The grey-haired man blew smoke and then nodded towards the window, which was boarded up with plywood.
‘What’s the story about that then?’
‘Gerry was trying to leave us in a hurry. Collins will be coming round tomorrow morning with replacement glass.’
‘I always told you that fellow was trouble. He’s one of life’s incompetents.’
‘He certainly is
now. I’m taking out his leg bones below the knee and his forearm bones below the elbow, and I’ll be blinding him so.’
The grey-haired man raised his eyebrows. ‘Nobody could ever accuse you of not being inventive, Gearoid, I’ll give you that.’
‘Huh,’ said the doctor, as if he didn’t take that as much of a compliment. Then, ‘How much do you have there?’
‘Eleven thousand seven hundred and ninety,’ said the grey-haired man. ‘And that’s just for the five of them. That woman in Belgooly gave me four-and-a-half grand to get her Samoyed back, which was about what she paid for it in the first place.’
The doctor ripped off the parcel tape and opened the bag. He rummaged inside and took out two packets of brand-new €500 notes.
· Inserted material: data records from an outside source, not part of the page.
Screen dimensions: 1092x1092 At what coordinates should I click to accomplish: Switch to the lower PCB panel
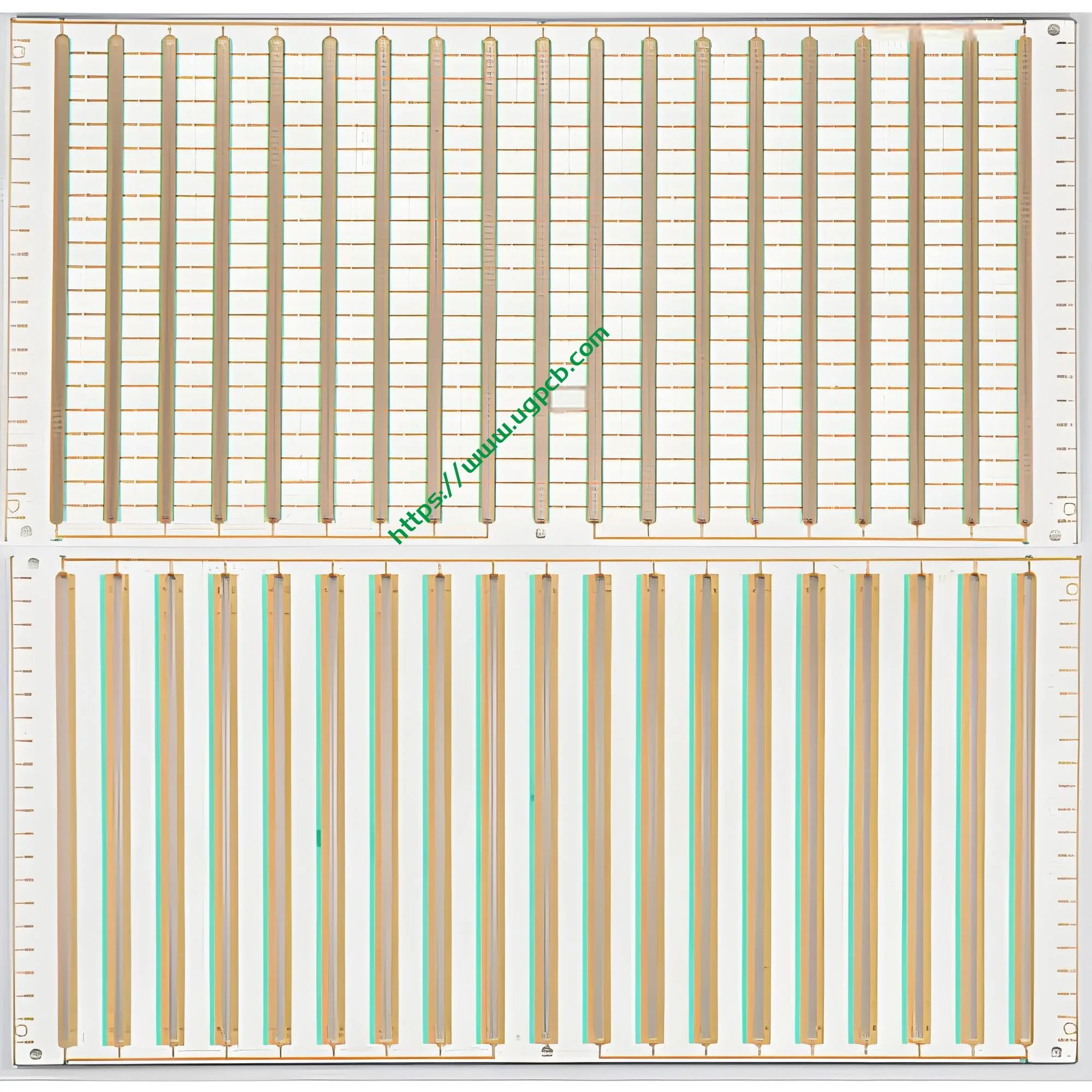(x=543, y=820)
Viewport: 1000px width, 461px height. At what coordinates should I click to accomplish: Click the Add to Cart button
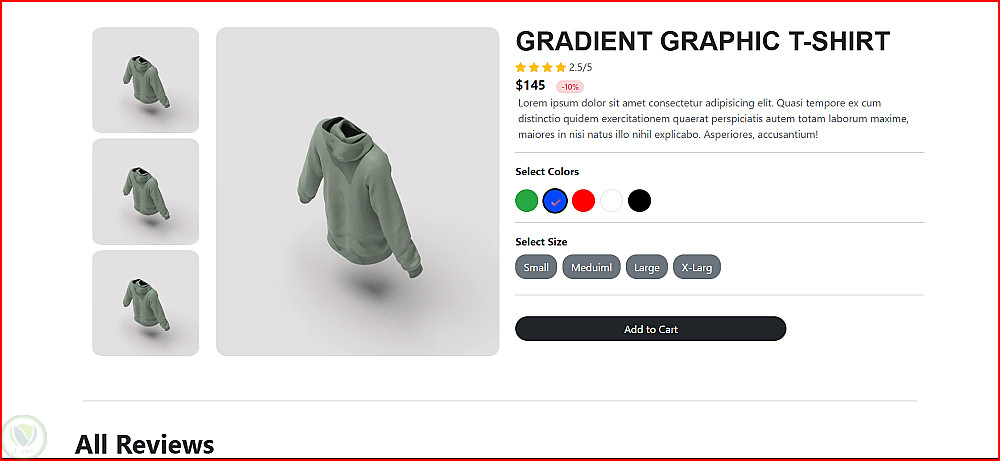[x=651, y=329]
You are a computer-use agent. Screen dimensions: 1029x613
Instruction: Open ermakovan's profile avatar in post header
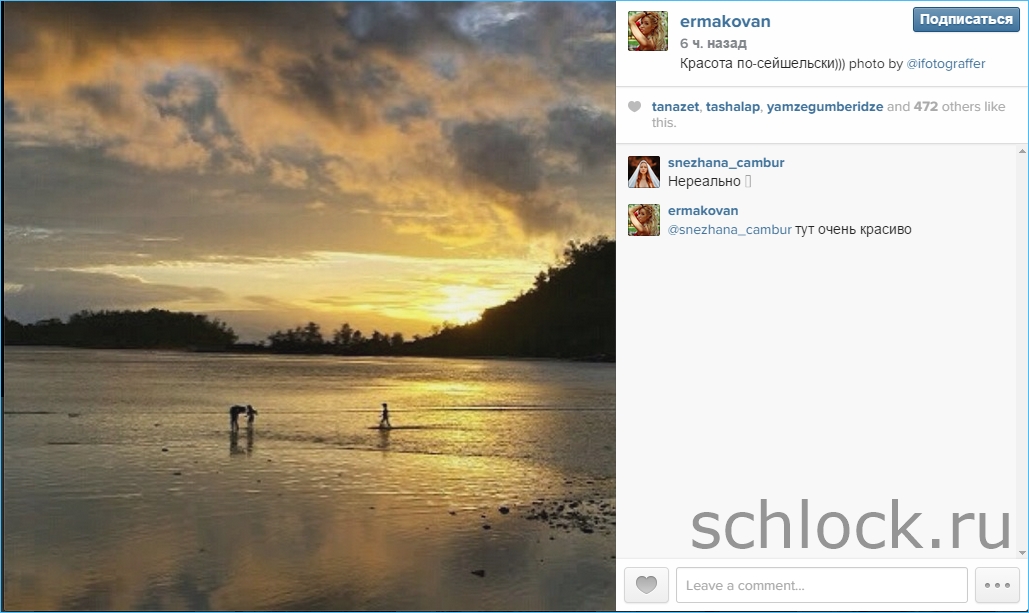coord(647,31)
He sniffed them as if he were making sure that they were fresh and then dropped them back into the bag.
‘I imagine you advised her what would happen if she notified the guards?’
The grey-haired man nodded. ‘I told her that Samoyeds with no heads win very few best-of-breed prizes in dog shows, and I believe she took the hint.’
‘When do you think you’ll have the rest sorted?’
‘Hard to say. Most of the owners are out of the country which of course was why their dogs were in the kennels in the first place, and I haven’t been able to contact them yet. But Aileen’s working on them for me. It shouldn’t take longer than a week or so.’
‘Okay, if that’s the best you can do. I have enough to pay Ward for this weekend’s shipment, but O’Driscoll hasn’t stopped pestering me for more, and Vasilescu says he can’t keep up with demand. I mean, holy Saint Joseph, the amount they’re selling, you’d think the entire population of Cork was sniffing or smoking or shooting up.’
‘They’re paying you, though, aren’t they? O’Driscoll and the others?’